George Karl has a history of getting teams to over pay players and then having teams regret it. they will indeed regret the Nene signing.

As for Gooden - the Cavs got them at their price. They still wanted him, but not at the Nene price. Gooden was running out of options and he knew it. The Cavs controlled everything here unless Gooden wanted to take the risk of just signing a one year deal.


----------



## TomBoerwinkle#1 (Jul 31, 2002)

I'm wondering what Denver should worry more about with Nene -- the ACL tear that he suffered 3 minutes into the season last year, or lingering effects from the back injury from the previous season? Both? Neither?


----------



## kukoc4ever (Nov 20, 2002)

Ron Cey said:


> You are now even comparing Ben Wallace to the Steve Kerr's, Luc Longley's, Jud Buechler's, Ron Harper's and Randy Brown's of the Bulls days. Ben Wallace is a multiple allstar, mulitiple all nba team award recipient, and multiple DPOY. I mean, come on.


But, there was a high premium paid for the Pippens and Kukocs as well, and those guys didnt' deliver the goods.

Pippen in Houston with Drexler and Barkley.
Kukoc in Philly was expected to be instrumental in getting AI deep into the playoffs.
Did BJ Armstrong help Golden State much? He was a starter on an all-star team if I recall with the Bulls.

The lesser players you decided to claim I was "comparing to Wallace" are clearly poorer players. I think those players, with Wallace included, received a premium in their pay package from the subsequent team they played on due to being part of a champion. That's the only way I'm comparing them. 



> And the fact that he was able to individually excel amidst a "starless Pistons model" supports the notion that he will succeed elsewhere - it does not detract from it. This becomes a concern for role players leaving the star model, like we saw with Chicago and, later, the Lakers. Remove the star, remove the effectiveness of the role player.
> 
> 
> 
> ...


----------



## kukoc4ever (Nov 20, 2002)

Sham said:


> How well did that go?


His production was one of the main reasons we managed to finish .500 and make the playoffs?
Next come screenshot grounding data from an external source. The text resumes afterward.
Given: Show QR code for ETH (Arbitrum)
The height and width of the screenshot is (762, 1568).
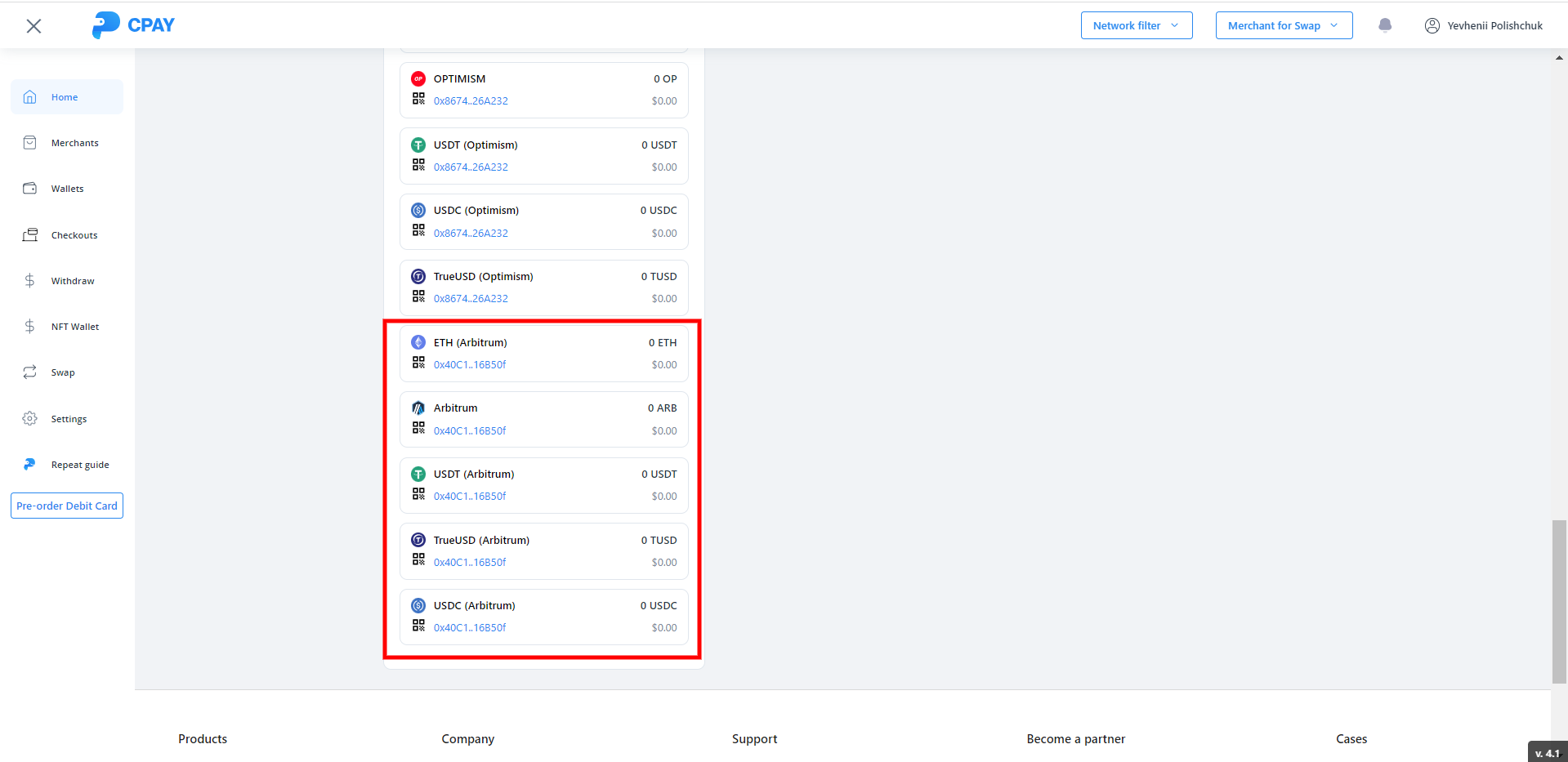Looking at the screenshot, I should click(418, 363).
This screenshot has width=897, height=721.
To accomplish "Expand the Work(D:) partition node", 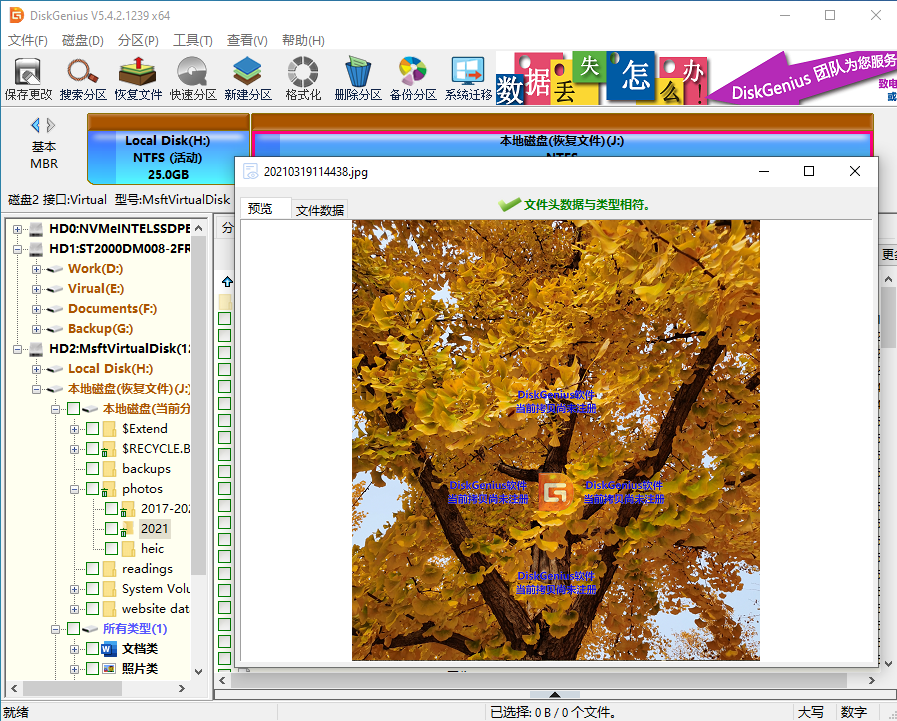I will (x=37, y=269).
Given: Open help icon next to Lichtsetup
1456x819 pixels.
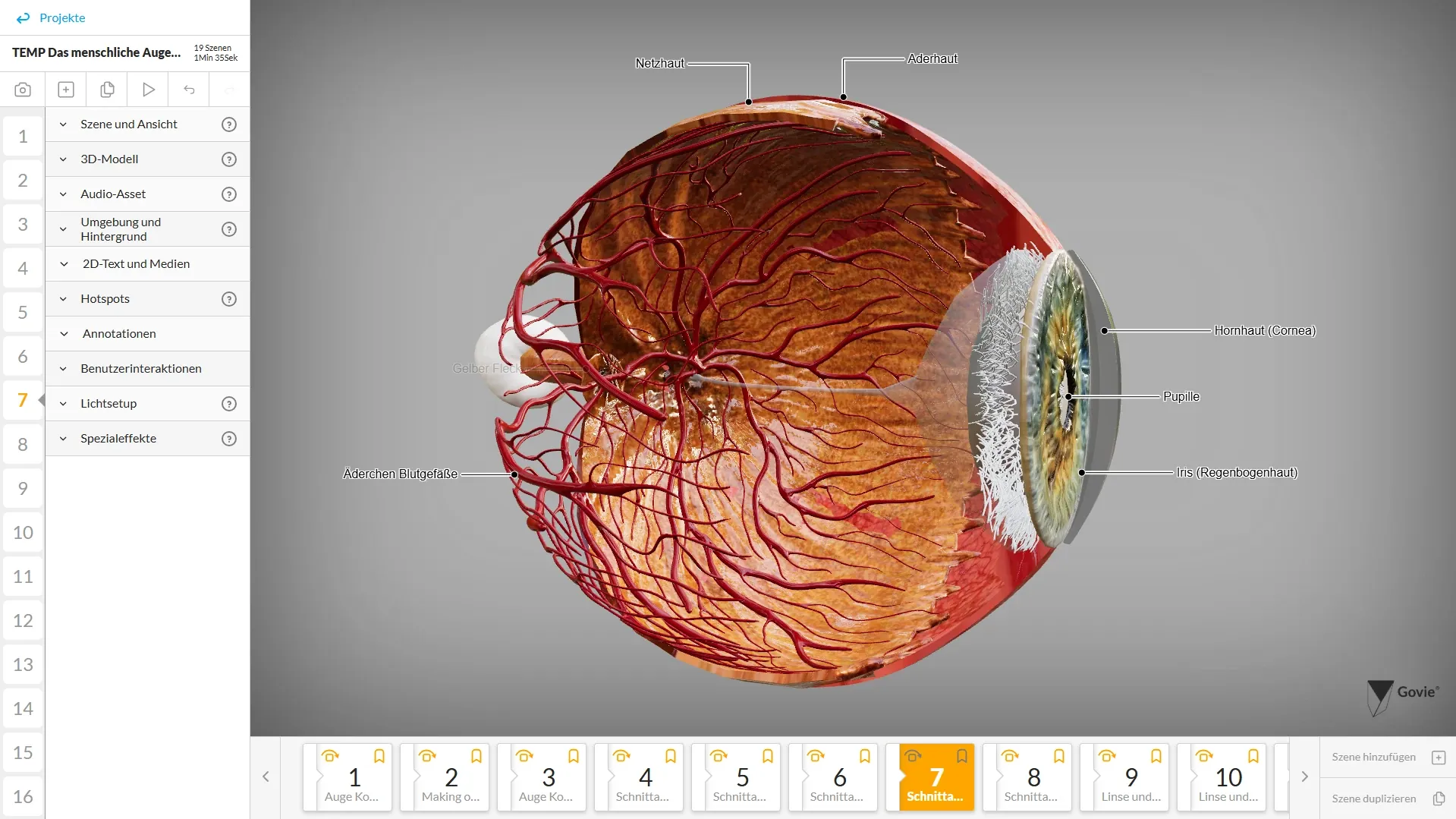Looking at the screenshot, I should tap(228, 404).
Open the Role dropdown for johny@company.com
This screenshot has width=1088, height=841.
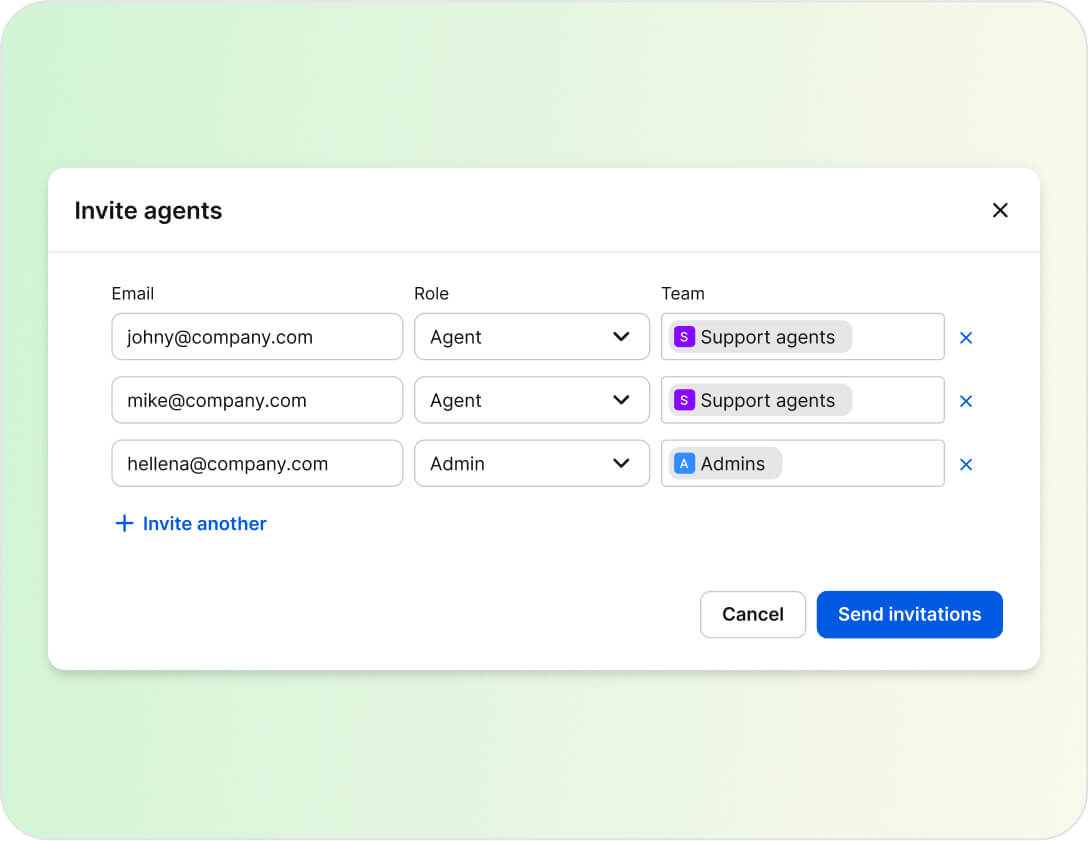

Yes, he had a slow start to the season. 

We could have decided not to play Chandler at all and see what the affordable Luke Schencher would bring.



> Given that he's never turned into an 82 game season, missed all of last season, and a third of the one before......I ain't banking on that "if" becoming reality.


OK. Perhaps the Nuggets would have been better served by not paying him and going the Luke Schencher route.


----------



## cpawfan (Jun 20, 2004)

There sure is a lot of sound and furry in this thread over Gooden. My goodnes, it is rocks for brains Drew Gooden. Beyond the fact that some are overrating him, he is a player Skiles wouldn't play. He has no jib.


----------



## Sham (Dec 2, 2002)

> His production was one of the main reasons we managed to finish .500 and make the playoffs?
> 
> Yes, he had a slow start to the season.
> 
> We could have decided not to play Chandler at all and see what the affordable Luke Schencher would bring.


Why do you love players we no longer have, even if you hated them when they were here?


----------



## kukoc4ever (Nov 20, 2002)

Sham said:


> Why do you love players we no longer have, even if you hated them when they were here?


What ex-Bulls do you think I "hated?"

The only one that comes to mind is Ron Mercer. Perhaps EROB.


----------



## bbertha37 (Jul 21, 2004)

kukoc4ever said:


> I'd rather have Wallace over Nene next season as well. The argument is Nene/Gooden vs Wallace/PJ. Then there is a short term / long term argument. Then there is the money argument. We're spending, what, over 10 million more next season for Wallace/PJ as well.


Ummm, Tyrus?


----------



## kukoc4ever (Nov 20, 2002)

bbertha37 said:


> Ummm, Tyrus?



Either way he's on the team.

And, he's a young, raw player.

If he can contribute Amare style this year, we may have a shot.

Its more likely he comes into his own when Big Ben is fading into the sunset.


----------



## bbertha37 (Jul 21, 2004)

kukoc4ever said:


> Next year?
> 
> PJ/Wallace vs Gooden/Nene?
> 
> ...


Ummm, Tyrus?


----------



## bbertha37 (Jul 21, 2004)

kukoc4ever said:


> Either way he's on the team.


Just making sure you remembered that we have a young value piece in the frontcourt.


----------



## kukoc4ever (Nov 20, 2002)

bbertha37 said:


> Ummm, Tyrus?



http://www.basketballboards.net/forum/showpost.php?p=3912377&postcount=44


----------



## kukoc4ever (Nov 20, 2002)

bbertha37 said:


> Just making sure you remembered that we have a young value piece in the frontcourt.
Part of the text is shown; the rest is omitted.